2 millions de personnes ont manifesté ce jeudi 19 janvier 2023 et 68% des Français.es sont opposés à la retraite à 64 ans, selon un sondage de l’Ifop pour le JDD. Des chiffres qui, dans un régime où la démocratie fonctionne normalement, suffiraient largement à faire reculer les décideurs. Mais dans notre contexte, l’expression du refus n’a aucun poids et les citoyen.nes en colère n’ont d’autres choix que d’engager un rapport de force. Or, comment le maintenir efficacement ? Voici 8 propositions d’actions pour affaiblir le gouvernement par le collectif QE, activistes anonymes.

Tribunes, grèves, pétitions, occupations, actions radicales de contestation : notre démocratie s’essouffle et s’épuise dans la lutte. Pendant ce temps, le gouvernement persiste dans son idéologie à ce point qu’il devient démocratiquement et socialement violent. Le caractère autoritaire du pouvoir en place est indéniable dès lors que le président s’autoproclame la légitimité de maintenir “sa détermination” à poursuivre sa réforme, autrement dit à redoubler d’hostilités envers “son” peuple, malgré le rejet populaire massif, l’évidente injustice du processus et les alternatives sérieuses et plus équitables à disposition. 

Tous les discours officiels prônant le “dialogue social” ou la prise de décisions “démocratiques” ne semblent plus que des outils rhétoriques à des fins – dans les faits – de contrôle, de soumission et de passage en force. Et ce, alors même que le macronisme a perdu sa majorité absolue à l’Assemblée Nationale suite à une “victoire” présidentielle sur fond de progrès de l’abstentionnisme et du fascisme. Face à un tel degré de déni envers la démocratie, tour d’horizon des approches -non exhaustives- de QE pour défendre ses droits :

#1 : “Grève générale reconductible jusqu’au retrait de la réforme”

Manifestation du 5 décembre 2019 (pour la défense des retraites) @Jeanne Menjoulet/Flickr

En autocratie, le ronronnement syndical est indispensable, mais ne suffit pas, ni même les mobilisations se chiffrant à plusieurs millions de manifestant.es. Selon Ouest-France, et sur la base des données d’Archives Presse, l’abandon de la réforme des retraites de 1995 s’est effectivement fait au prix de mobilisations atteignant également 2 millions de personnes à son pic.

Mais, depuis, les initiatives syndicales enchaînent les rassemblements qui, bien que massifs, se révèlent vains (plus de 1,5 millions de manifestant.es à leur apogée pour chacun des mouvements sociaux de 2003, 2010, 2019 et donc 2023). Un constat qui paraît évident mais qu’il est nécessaire de marteler dans une optique de renouvellement des luttes sociales. La démonstration de force est insuffisante, Frustration Magazine le confirme :

« Il faut passer de la démonstration de force au rapport de force »

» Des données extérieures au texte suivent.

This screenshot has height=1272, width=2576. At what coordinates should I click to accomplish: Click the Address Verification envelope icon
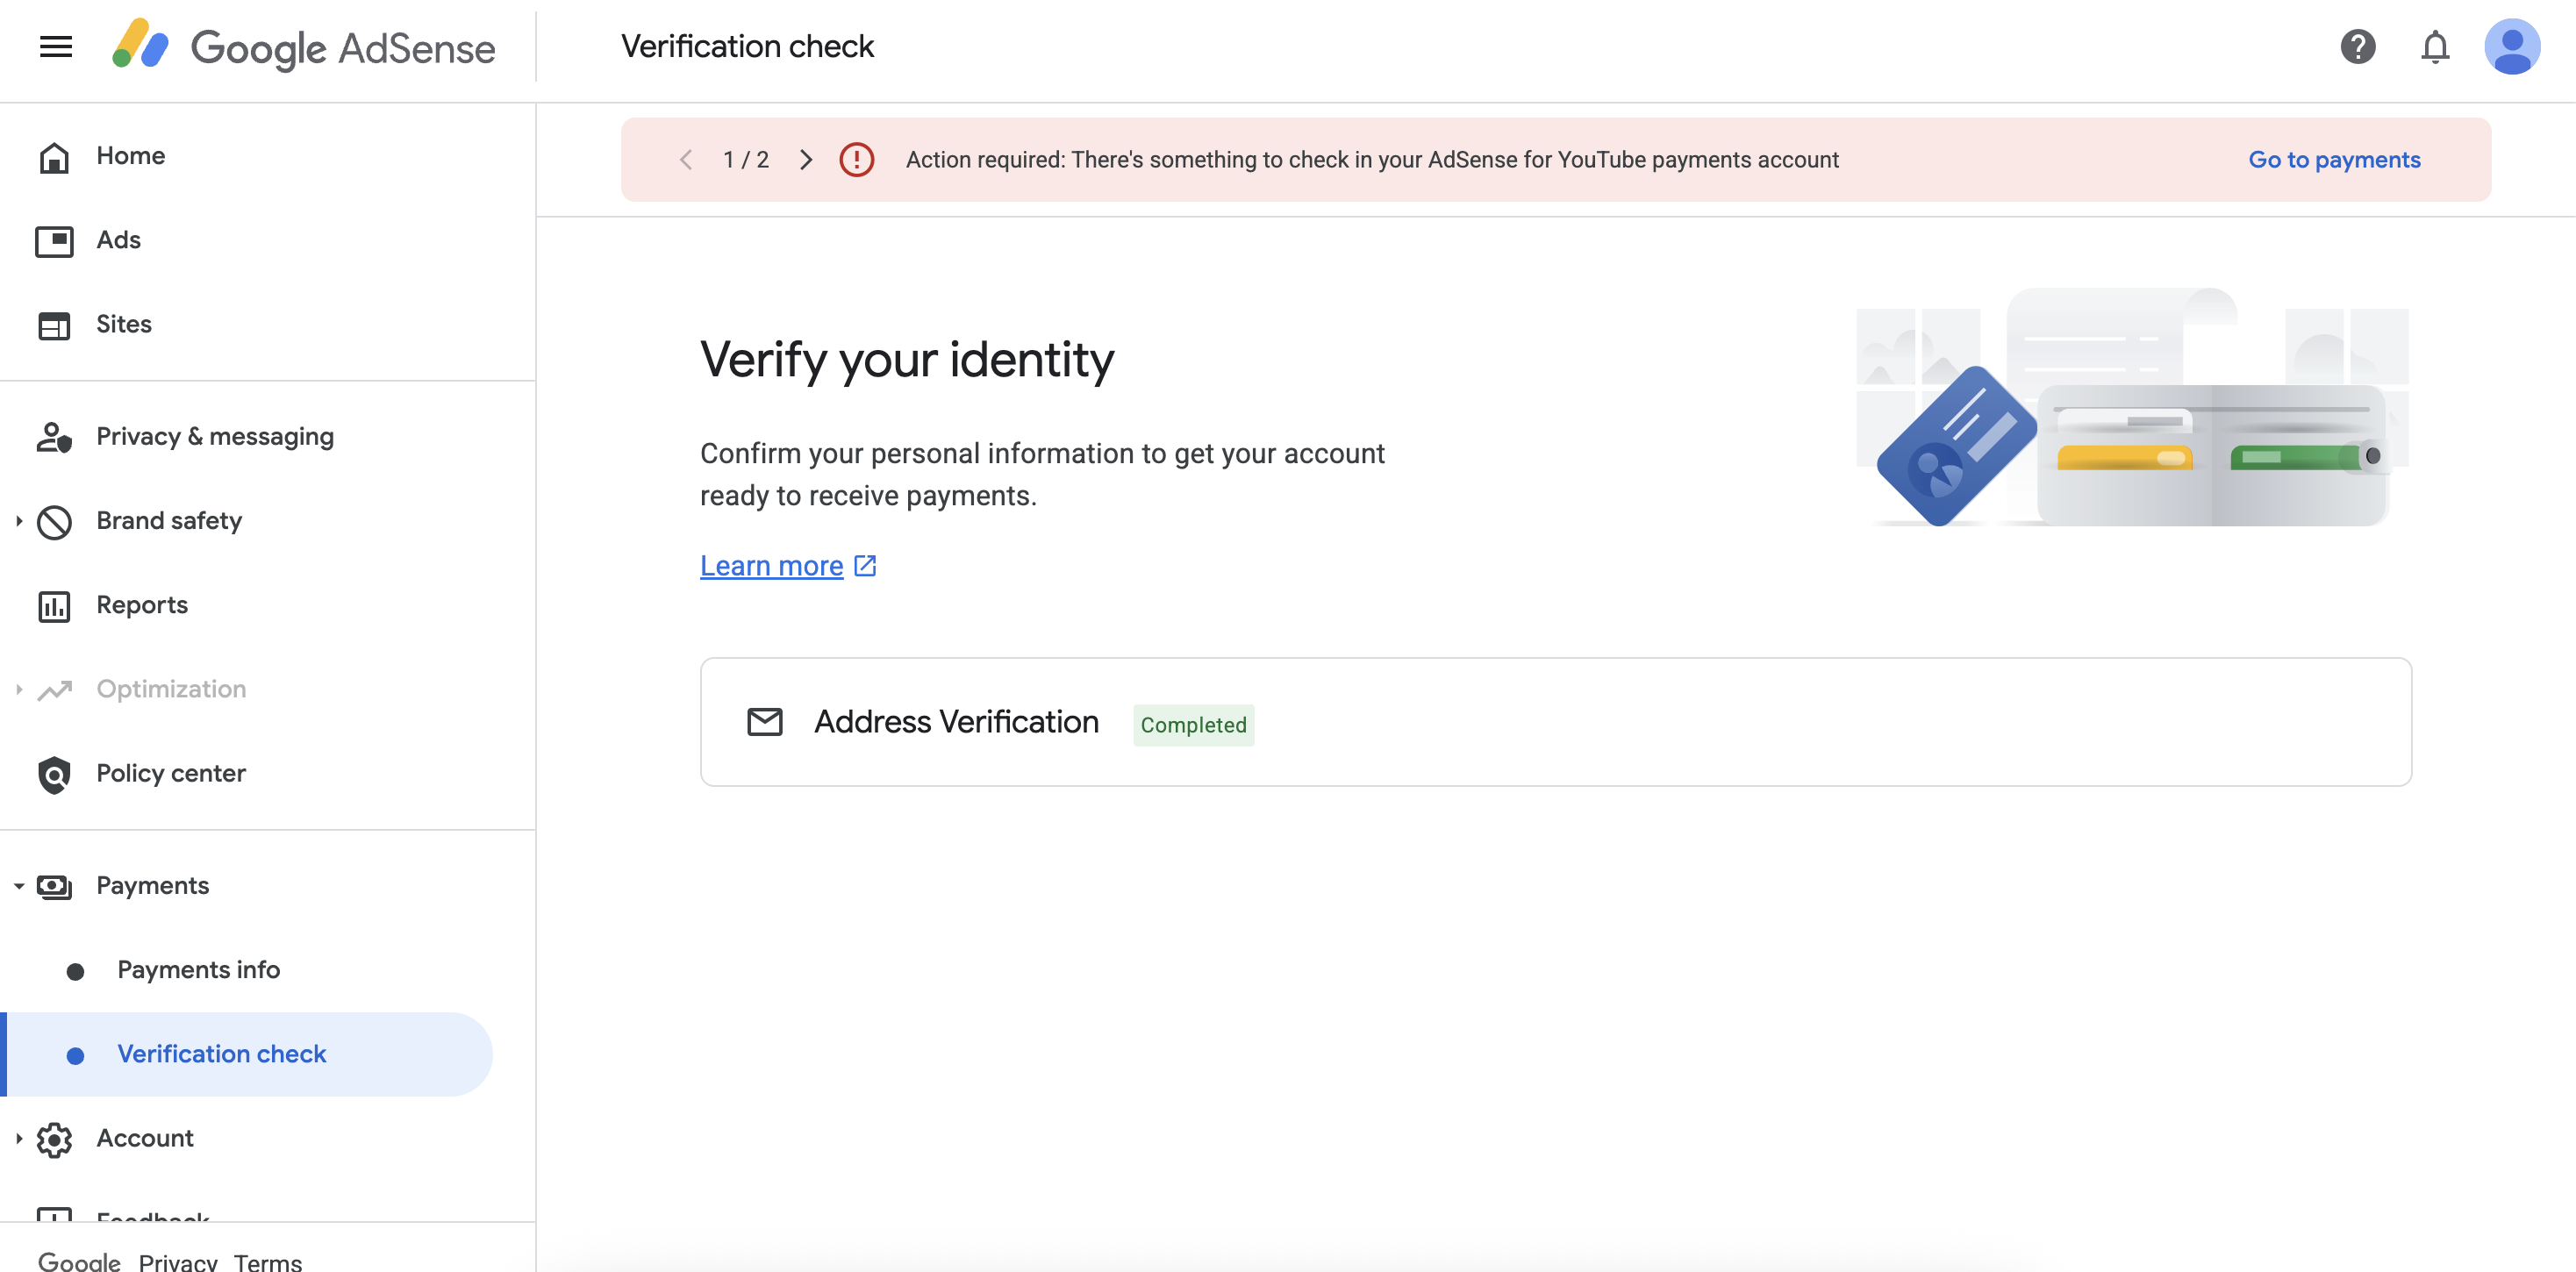click(765, 721)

En effet, la culture du nombre couplée de marches pacifistes arrange bien les élites qui n’ont plus qu’à laisser l’eau couler sous les ponts. En revanche, le rapport de force, consolidé de persévérance, cherchera le recul du gouvernement à tout prix quitte à paralyser le pays.

Cela n’est guère réjouissant ni souhaitable de sacrifier des jours de salaires, de l’énergie militante et ses risques de répression. Mais l’entêtement délétère du gouvernement est tel que nos droits doivent être défendus en profondeur, par “une paralysie de l’économie du pays, de ses transports, de ses services publics, pour une durée indéterminée », qui mettra réellement en grande difficulté les objectifs macronistes selon la rédaction de Frustration.

En somme, Frustration considère que nous avons besoin de « manifestations très régulières, un peu partout, imprévisibles, quelques préfectures envahies par la foule, des beaux quartiers flippés des hordes populaires, comme en décembre 2018 pour les Gilets jaunes”.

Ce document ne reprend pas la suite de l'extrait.